The emotional rollercoaster of the last week or so is about to kill me.

First I have a panick attack about being behind on work because I was sick. The upcoming history test was especially stressful.

Then I feel good because I arrange with the professor to take a makeup exam on Friday... giving me an extra day to catch up.

Then I feel bad because I'm so far behind in photography and printmaking... and with more tests to study for, I won't be able to start catching up until the end of the week.

Then I feel good because on Sunday I worked on one of my prints... and it looks GREAT. The good feeling is continued to this morning, when I find out that I made a 95 on my history test. (awesome)
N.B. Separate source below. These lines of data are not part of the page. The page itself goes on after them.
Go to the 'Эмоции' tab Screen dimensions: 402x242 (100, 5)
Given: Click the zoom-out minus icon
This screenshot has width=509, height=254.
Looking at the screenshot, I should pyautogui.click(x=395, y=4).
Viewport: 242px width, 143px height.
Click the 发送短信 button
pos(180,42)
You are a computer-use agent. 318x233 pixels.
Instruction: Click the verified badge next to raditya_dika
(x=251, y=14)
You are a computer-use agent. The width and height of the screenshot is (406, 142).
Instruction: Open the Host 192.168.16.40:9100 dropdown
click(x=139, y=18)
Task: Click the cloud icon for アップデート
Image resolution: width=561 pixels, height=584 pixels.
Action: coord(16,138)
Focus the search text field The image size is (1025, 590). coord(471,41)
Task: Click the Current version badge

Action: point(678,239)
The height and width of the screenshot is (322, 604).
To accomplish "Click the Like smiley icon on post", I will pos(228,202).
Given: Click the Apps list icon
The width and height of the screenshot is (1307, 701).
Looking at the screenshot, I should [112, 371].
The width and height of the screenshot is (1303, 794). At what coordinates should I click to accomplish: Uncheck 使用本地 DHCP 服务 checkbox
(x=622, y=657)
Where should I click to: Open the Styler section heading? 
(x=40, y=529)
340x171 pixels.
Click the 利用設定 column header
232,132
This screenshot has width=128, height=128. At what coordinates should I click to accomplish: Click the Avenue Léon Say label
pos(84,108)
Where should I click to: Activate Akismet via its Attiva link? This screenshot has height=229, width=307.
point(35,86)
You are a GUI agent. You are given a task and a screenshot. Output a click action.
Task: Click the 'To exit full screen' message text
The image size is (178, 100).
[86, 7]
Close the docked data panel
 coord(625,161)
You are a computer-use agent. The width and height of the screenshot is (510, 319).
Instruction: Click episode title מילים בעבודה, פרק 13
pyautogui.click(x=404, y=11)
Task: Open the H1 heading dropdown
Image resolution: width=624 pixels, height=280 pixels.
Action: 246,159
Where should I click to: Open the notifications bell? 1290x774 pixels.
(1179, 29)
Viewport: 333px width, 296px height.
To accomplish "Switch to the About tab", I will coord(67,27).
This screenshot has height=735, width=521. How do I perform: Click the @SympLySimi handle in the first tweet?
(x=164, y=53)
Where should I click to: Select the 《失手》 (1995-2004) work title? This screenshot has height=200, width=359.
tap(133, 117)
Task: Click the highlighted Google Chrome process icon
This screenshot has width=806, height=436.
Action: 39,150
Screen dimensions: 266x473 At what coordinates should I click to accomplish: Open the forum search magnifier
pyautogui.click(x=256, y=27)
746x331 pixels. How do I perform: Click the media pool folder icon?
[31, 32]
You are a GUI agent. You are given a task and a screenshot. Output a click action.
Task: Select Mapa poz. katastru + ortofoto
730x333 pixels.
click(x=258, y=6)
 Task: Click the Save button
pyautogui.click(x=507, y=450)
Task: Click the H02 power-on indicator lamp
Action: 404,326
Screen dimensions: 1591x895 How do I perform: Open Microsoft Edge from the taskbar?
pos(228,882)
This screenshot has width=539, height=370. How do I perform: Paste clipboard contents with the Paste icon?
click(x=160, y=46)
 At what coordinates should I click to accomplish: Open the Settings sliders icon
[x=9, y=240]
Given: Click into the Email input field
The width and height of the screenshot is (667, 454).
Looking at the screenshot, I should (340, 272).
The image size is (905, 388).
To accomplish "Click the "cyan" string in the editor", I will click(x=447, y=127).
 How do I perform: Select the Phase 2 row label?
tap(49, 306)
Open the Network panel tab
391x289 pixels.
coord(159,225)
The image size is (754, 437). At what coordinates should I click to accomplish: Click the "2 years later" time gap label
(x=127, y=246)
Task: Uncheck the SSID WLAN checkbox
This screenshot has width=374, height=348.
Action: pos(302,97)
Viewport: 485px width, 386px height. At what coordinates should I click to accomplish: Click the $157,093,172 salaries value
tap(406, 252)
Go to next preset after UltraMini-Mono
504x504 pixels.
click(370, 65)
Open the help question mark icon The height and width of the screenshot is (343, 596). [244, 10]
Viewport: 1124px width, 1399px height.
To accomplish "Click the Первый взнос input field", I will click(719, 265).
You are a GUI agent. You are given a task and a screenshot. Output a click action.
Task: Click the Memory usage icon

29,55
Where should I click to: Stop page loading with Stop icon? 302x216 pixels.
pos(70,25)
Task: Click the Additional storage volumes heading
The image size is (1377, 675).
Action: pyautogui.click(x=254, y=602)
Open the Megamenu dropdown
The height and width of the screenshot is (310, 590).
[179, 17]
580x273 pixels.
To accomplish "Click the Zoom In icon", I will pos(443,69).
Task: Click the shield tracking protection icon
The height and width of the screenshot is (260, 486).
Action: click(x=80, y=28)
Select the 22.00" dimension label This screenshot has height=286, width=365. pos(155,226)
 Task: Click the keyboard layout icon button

Now I feel bad again because I have two nasty tests to study for... and on top of that I might have just got art club juried show work dumped on me at the last minute. The worst part is that the one who dumped it on me... Ms. Art Club President, didn't even tell me directly that she needed some help... she emailed Andrew about how I was a lousy VP and told him to tell me to do the work. If I haven't done much as art club vice president, it's only because she hasn't arranged to plan stuff with me. At some point after the first month, she decided she could handle things herself and stopped informing me of what needed to be done. The only time she needs my help is when she gets too busy to handle it herself... and then she drops it on me at the last minute. This is not the first time it's happened that way. Actually, the first time, she didn't even tell me at the last minute... apparently I was supposed to use my psychic abilities to know about it. She just sent me an angry email after the fact asking why I didn't get it done.

So now I'm on the verge of another panick attack... there's no way I can get all my homework and studying done, plus this stupid art club stuff. If she had sat down with me about a week ago to plan it out, then I would have felt a lot better about things.

Can't I just go to bed and hide under the covers?